### TASK TO COMPLETE
Collect from the data below each line with "accomplish".

### AVAILABLE DATA
* * * * * * * * *

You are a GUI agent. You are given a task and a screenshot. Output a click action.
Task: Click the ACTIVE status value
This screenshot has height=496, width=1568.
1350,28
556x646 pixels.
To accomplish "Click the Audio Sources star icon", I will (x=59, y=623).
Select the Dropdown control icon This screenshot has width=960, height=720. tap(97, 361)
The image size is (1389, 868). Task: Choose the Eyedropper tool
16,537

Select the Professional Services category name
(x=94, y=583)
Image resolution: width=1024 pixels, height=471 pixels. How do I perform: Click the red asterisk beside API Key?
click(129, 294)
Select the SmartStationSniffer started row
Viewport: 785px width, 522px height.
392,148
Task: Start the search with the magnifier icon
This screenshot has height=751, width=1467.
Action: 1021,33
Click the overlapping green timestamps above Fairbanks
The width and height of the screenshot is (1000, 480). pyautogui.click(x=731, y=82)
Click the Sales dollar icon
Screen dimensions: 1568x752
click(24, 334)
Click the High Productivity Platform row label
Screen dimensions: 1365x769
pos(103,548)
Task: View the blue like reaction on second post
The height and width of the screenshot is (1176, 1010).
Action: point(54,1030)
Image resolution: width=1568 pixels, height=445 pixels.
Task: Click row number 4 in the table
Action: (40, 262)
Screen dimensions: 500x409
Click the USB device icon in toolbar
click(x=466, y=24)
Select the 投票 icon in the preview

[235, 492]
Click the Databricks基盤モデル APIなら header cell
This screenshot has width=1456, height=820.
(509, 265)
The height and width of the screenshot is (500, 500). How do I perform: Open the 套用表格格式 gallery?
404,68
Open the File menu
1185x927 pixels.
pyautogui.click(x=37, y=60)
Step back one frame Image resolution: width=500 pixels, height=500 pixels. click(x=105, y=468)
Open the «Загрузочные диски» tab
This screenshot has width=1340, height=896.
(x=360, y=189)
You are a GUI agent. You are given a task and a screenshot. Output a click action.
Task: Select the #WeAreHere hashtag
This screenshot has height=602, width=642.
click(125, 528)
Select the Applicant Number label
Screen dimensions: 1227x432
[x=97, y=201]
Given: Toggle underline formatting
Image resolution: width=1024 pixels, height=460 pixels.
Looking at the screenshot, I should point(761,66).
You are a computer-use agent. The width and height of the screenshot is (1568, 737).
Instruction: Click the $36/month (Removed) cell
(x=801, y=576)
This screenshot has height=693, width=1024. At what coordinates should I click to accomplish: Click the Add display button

* * * * * * * * *

### COMPLETED TASK
To accomplish "Click the Audio Sources star icon", I will (x=59, y=623).
This screenshot has height=693, width=1024. At what coordinates should I click to accomplish: Click the Add display button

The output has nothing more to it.